The purchase gives Xandros the rights to Linspire, Freespire, Click 'N Run, and all related technologies.
Bolstered by its success on the popular Eee PC from Asus, Xandros – the little-distro-that-could – has announced that it is to purchase beleaguered Windows-alike Linspire.
Linux – a minority distribution of the popular open source GNU/Linux operating system – hit the mainstream when a heavily-customised version was shipped with the original Asus Eee PC. Featuring a re-tooled GUI designed for the low-resolution portable, the lightweight Linux distribution proved a hit amongst gadget aficionados. Linspire
, on the other hand, has had a somewhat more troubled history.
Originally developed to be a drop-in alternative to Windows, Lindows – as it was then called – was designed to mimic the look and feel of Redmond's finest as closely as possible. Using the Windows compatibility program Wine – allowing select Windows application to run within Linux – along with an intuitive package management system – which also doubled as a software shop – called Click 'N Run, the environment was tailored to a Windows user looking to make the shift to Linux. Microsoft, being the friendly multinational corporation that it is, took umbrage at this: threatening to sue unless the company changed its name, the software giant forced a re-think which saw the company hastily re-brand to Linspire.

**GIVEN DATA**
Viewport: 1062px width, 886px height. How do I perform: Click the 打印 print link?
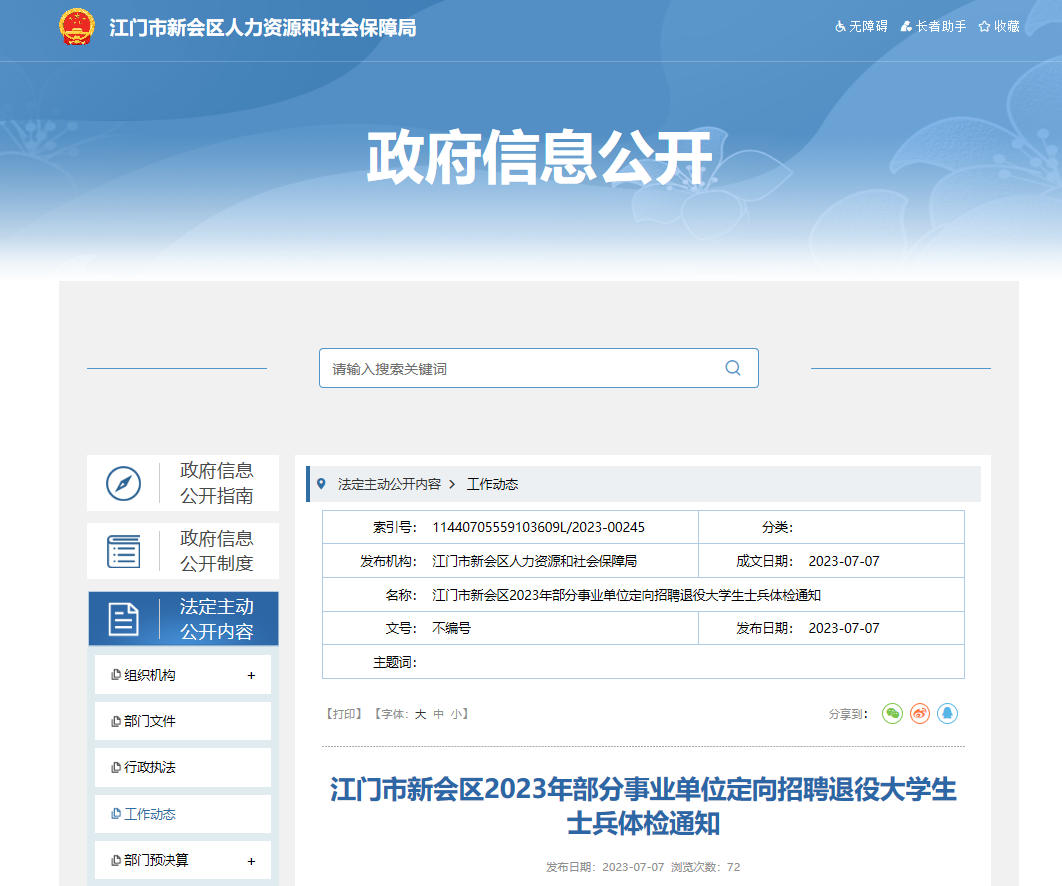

**SET EXERCISE 1**
Give back word for word the stretch of the article on Xandros buying Linspire from "Bolstered by its" through "beleaguered Windows-alike Linspire.".
**SET EXERCISE 2**
Sum up the article on Xandros buying Linspire in two sentences.

**EXERCISE RESULT 1**
Bolstered by its success on the popular Eee PC from Asus, Xandros – the little-distro-that-could – has announced that it is to purchase beleaguered Windows-alike Linspire.

**EXERCISE RESULT 2**
Xandros, bolstered by its success on the Asus Eee PC, has announced that it will buy Linspire, gaining the rights to Linspire, Freespire, Click 'N Run, and all related technologies. Linspire began as Lindows, a drop-in alternative to Windows designed to mimic its look and feel for users moving to Linux, and was hastily renamed after Microsoft threatened to sue unless the company changed its name.